TASK PROMPT: Look through the data below for the line with "Click the Translate X slider handle", and transcribe it exactly together with each line after it up to and including the line with "Task: Click the 'ls -al' command text". Give nothing else.

EXCERPTED RECORDS:
□ □ □ □

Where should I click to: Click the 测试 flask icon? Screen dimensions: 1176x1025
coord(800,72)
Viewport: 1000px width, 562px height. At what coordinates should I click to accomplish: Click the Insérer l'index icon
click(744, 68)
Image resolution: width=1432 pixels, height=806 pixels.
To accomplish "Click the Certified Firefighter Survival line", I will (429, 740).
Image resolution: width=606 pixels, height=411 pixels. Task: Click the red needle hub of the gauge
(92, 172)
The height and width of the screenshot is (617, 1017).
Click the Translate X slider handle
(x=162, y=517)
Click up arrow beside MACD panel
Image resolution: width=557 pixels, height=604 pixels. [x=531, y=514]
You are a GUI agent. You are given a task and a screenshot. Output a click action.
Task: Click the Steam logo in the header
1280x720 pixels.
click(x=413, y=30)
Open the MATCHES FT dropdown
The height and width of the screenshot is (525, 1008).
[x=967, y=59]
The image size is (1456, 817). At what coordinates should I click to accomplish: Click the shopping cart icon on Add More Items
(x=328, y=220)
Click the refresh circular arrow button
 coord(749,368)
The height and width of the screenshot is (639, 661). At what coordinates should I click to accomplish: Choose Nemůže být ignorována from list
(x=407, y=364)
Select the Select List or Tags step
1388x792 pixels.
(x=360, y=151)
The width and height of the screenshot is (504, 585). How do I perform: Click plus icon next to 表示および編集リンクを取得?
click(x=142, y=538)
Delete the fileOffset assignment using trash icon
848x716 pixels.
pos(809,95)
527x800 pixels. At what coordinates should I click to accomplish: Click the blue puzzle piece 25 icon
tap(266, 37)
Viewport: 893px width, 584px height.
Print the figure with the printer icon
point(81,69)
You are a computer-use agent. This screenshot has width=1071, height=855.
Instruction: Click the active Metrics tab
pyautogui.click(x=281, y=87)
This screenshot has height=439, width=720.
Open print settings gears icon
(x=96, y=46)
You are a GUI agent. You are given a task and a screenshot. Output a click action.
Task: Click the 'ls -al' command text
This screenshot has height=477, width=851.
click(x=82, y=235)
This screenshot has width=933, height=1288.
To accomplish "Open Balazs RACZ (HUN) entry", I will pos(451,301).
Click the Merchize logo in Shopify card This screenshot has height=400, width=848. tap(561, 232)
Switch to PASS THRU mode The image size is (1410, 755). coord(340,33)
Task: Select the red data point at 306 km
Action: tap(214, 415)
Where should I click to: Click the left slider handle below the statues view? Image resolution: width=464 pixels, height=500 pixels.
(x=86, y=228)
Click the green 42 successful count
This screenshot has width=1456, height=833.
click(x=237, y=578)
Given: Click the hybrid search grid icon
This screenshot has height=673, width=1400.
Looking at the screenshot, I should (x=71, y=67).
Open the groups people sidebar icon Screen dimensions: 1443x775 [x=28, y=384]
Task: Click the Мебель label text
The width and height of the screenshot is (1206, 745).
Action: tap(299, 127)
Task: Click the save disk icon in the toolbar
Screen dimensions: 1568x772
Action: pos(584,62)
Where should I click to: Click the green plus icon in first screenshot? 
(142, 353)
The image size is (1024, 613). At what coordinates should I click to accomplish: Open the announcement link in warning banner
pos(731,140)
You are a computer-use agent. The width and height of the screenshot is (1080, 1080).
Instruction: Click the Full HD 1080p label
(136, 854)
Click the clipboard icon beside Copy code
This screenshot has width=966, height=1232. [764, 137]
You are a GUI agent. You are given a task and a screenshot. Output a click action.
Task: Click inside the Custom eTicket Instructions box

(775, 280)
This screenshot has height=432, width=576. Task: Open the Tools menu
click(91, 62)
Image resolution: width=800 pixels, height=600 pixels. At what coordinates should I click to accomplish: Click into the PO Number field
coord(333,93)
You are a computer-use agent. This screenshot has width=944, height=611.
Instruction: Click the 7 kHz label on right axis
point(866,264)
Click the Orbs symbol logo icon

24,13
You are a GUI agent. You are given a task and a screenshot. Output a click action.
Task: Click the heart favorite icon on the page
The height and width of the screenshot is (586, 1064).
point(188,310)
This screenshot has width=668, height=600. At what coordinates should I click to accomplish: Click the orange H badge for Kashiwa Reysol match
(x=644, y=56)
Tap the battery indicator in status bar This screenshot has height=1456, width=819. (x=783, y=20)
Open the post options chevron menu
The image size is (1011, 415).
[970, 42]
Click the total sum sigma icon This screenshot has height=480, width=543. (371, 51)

□ □ □ □

ANSWER SECTION:
Click the Translate X slider handle
(x=162, y=517)
Click up arrow beside MACD panel
Image resolution: width=557 pixels, height=604 pixels. [x=531, y=514]
You are a GUI agent. You are given a task and a screenshot. Output a click action.
Task: Click the Steam logo in the header
1280x720 pixels.
click(x=413, y=30)
Open the MATCHES FT dropdown
The height and width of the screenshot is (525, 1008).
[x=967, y=59]
The image size is (1456, 817). At what coordinates should I click to accomplish: Click the shopping cart icon on Add More Items
(x=328, y=220)
Click the refresh circular arrow button
 coord(749,368)
The height and width of the screenshot is (639, 661). At what coordinates should I click to accomplish: Choose Nemůže být ignorována from list
(x=407, y=364)
Select the Select List or Tags step
1388x792 pixels.
(x=360, y=151)
The width and height of the screenshot is (504, 585). How do I perform: Click plus icon next to 表示および編集リンクを取得?
click(x=142, y=538)
Delete the fileOffset assignment using trash icon
848x716 pixels.
pos(809,95)
527x800 pixels. At what coordinates should I click to accomplish: Click the blue puzzle piece 25 icon
tap(266, 37)
Viewport: 893px width, 584px height.
Print the figure with the printer icon
point(81,69)
You are a computer-use agent. This screenshot has width=1071, height=855.
Instruction: Click the active Metrics tab
pyautogui.click(x=281, y=87)
This screenshot has height=439, width=720.
Open print settings gears icon
(x=96, y=46)
You are a GUI agent. You are given a task and a screenshot. Output a click action.
Task: Click the 'ls -al' command text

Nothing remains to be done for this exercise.